Strong opposition didn’t stop the Wisconsin Natural Resources Board from approving a snowmobile trail through Blue Mound State Park, but critics are stepping up their efforts in advance of a reconsideration of the policy later this month.
The controversial snowmobile trail was approved Jan. 27, 2016, by the board, which sets policy for the Department of Natural Resources based on the recommendations of DNR staff. But the DNR was sued in Dane County Circuit Court in November by Karl Heil, former superintendent of the park, and area resident and park user Kenneth Wade, for lobbying members of its governing body to approve the trail in violation of the state open meetings law.
Seeing this as a last-ditch opportunity to scuttle the motorized trail, Heil is now beating the bushes for lovers of cross-country skiing, snowshoeing and winter mountain biking at the park to send in written comments or agree to speak at the Jan. 25 board meeting.
“I’m sure they don’t want to change their votes,” Heil said of the seven members of the Natural Resources Board who voted unanimously for the snowmobile trail nearly a year ago. “If this time the public comments come back 50/50 for and against it, they won’t change their votes. So it’s up to us, the silent sports users of the park, to step up to bat.”
Nearly 200 people expressed in writing their concern for the noise, speed, exhaust and safety risks that could come with a 1.4-mile, $170,000 snowmobile trail linking the Military Ridge State Trail along the park’s southern border to private property north of the park. Only 12 snowmobilers asked for legal passage through the park. The trail will bisect and require rerouting of an existing ski trail.
After the Legislature and Gov. Scott Walker eliminated tax support for state parks in 2015, the DNR has looked for ways to make these properties self-supporting. Blue Mound remains one of the most popular parks, especially among silent sports enthusiasts. Participation in the Horribly Hilly Hundreds bike ride and Blue Mound Trail Run generated much of the $714,000 the Friends of Blue Mound put back into the park between 2008 and 2015. There’s fear within the Friends group that snowmobiles in the park will chase away silent sport visitors and their sizeable donations.
According to Heil’s lawsuit, DNR officials broke the open meetings law in the way they “lobbied and polled” board members to support the snowmobile trail before last year’s vote.
In addition to emailing and calling board members individually, the night before the meeting, DNR staff hosted a dinner for the board, at which the project was discussed.

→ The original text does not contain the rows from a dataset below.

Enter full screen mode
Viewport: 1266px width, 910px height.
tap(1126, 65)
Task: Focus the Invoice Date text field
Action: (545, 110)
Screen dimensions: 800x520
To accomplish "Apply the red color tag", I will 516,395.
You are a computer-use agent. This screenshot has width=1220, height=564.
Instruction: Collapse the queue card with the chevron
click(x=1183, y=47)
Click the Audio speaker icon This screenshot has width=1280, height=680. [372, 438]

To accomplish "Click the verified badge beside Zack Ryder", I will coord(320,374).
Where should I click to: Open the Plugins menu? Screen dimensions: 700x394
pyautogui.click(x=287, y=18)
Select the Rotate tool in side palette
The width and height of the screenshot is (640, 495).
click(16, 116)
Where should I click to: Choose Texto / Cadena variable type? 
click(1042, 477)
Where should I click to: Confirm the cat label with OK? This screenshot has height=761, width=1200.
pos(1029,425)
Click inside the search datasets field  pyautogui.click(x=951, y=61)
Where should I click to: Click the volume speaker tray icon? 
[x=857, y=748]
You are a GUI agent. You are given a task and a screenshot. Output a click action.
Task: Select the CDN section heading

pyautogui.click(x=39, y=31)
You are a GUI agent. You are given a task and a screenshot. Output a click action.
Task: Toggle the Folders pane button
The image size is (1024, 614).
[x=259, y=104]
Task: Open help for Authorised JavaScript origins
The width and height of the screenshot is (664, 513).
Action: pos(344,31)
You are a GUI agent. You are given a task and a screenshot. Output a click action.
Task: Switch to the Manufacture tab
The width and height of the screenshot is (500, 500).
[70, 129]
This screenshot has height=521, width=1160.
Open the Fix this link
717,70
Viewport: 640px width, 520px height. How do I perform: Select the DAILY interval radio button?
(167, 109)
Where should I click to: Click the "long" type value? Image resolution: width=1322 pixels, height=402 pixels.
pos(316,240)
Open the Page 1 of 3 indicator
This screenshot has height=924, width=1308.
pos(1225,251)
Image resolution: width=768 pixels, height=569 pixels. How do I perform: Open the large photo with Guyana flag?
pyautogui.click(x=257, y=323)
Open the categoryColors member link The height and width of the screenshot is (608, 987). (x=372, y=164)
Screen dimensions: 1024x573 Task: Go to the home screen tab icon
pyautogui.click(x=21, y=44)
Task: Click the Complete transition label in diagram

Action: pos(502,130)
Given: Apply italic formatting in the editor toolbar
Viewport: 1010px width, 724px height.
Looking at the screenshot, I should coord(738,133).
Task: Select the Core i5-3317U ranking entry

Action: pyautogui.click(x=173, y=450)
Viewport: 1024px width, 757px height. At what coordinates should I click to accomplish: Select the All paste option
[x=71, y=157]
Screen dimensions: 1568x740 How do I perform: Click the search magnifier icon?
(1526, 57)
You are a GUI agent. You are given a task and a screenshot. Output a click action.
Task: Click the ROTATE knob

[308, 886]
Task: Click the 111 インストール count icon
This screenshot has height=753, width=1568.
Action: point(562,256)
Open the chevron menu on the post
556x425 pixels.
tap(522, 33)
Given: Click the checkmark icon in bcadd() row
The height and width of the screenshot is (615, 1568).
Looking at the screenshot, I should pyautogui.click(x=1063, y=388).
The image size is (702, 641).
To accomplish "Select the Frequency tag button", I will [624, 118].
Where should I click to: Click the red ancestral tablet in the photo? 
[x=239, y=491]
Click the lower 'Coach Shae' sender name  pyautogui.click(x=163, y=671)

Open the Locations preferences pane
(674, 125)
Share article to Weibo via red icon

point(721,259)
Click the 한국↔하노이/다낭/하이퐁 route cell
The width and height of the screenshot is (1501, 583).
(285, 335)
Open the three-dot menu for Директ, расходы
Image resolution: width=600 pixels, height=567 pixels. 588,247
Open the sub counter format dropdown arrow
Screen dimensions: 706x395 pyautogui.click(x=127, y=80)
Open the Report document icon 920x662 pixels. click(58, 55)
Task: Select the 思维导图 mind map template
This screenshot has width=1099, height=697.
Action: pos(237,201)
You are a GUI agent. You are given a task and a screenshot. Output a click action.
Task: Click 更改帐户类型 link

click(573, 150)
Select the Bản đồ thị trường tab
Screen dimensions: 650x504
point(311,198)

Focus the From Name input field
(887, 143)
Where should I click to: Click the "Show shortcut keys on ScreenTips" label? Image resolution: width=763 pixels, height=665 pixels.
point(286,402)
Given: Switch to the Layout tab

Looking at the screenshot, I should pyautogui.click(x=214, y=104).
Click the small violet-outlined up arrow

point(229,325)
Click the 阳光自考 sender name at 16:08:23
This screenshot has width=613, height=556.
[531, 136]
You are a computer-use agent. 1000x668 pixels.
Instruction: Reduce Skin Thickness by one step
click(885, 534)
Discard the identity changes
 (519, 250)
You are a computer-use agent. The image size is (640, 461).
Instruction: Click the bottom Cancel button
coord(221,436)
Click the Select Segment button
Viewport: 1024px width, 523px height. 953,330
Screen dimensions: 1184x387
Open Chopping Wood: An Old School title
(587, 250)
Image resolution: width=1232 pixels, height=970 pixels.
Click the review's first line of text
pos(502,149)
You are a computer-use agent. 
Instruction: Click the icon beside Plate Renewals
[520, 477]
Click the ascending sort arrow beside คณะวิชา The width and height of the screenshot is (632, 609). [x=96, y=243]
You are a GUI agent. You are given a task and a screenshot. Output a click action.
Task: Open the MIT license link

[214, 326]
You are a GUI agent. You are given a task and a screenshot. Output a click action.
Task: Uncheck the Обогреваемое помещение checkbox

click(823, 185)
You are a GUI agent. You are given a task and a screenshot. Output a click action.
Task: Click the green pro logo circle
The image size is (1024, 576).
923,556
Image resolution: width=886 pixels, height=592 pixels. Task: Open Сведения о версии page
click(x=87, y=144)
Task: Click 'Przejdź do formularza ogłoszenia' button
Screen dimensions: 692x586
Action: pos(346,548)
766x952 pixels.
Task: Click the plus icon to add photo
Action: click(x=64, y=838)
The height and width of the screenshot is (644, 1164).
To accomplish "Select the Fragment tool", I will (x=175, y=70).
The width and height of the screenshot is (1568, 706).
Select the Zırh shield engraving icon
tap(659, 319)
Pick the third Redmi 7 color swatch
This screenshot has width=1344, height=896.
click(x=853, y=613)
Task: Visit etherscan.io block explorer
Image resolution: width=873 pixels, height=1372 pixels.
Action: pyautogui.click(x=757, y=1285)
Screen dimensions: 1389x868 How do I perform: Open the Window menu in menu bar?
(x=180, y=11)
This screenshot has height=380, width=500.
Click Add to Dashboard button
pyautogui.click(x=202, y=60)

Because the briefing involved official business without public notice, the DNR violated state law, the attorneys for Heil and Wade argue.
Consequently, the plaintiffs have asked the court to declare void the board’s approval of the snowmobile trail.
In a response to the lawsuit, filed Dec. 23, state Attorney General Brad Schimel denied that the DNR broke the law. Regardless, Schimel said the complaint “is moot” because, at the urging of the DNR’s legal counsel, “the issue of the Blue Mound master plan [will] be placed before the board anew following a vote to reconsider the January 2016 approval.”
Heil, who retired as park superintendent for Blue Mound in 2011, scoffed at this. He compared the DNR to someone caught “doing 80 in a 55 mph zone, appearing in court and pleading not guilty by saying that the next time they drove down that road they obeyed the speed limit.”
In November, after the litigation uncovered email in which DNR officials discussed the intent of their pre-vote dinner, a DNR spokesperson said the agency will no longer host such events with board members.
The Capital Off Road Pathfinders mountain bike club supported the snowmobile trail last time around, in exchange for a change to the Blue Mound master plan to keep a choice mountain trail open. But in advance of the board’s reconsideration, the club has shared with its members, through its website and Facebook page, Heil’s plea to fight construction of the snowmobile trail.
The Madison Nordic Ski Club, which has about 250 members, also opposes the trail. Board member Renee Callaway says the club is updating a letter for submission to the DNR Board; it cites noise, pollution, impact on wildlife and the need to reroute part of an existing ski trail as reasons for the club’s opposition.
Heil says local residents can oppose construction of the DNR-backed snowmobile trail without opposing snowmobiling through the park. There’s already a signed trail within the right of way of Mounds Park Road that gets snowmobilers to and from the same points. Other possible routes exist east and west of the park.
The deadline to submit written comments to the Natural Resources Board is 11 a.m. on Jan. 13. The deadline to request to testify at the Jan. 25 board meeting is 11 a.m. on Jan. 20. Comments and requests to speak should be sent to board liaison Laurie J. Ross at Laurie.Ross@wisconsin.gov.
[Editor's note: This article was corrected to reflect the Madison Nordic Ski Club's opposition to the snowmobile trail.]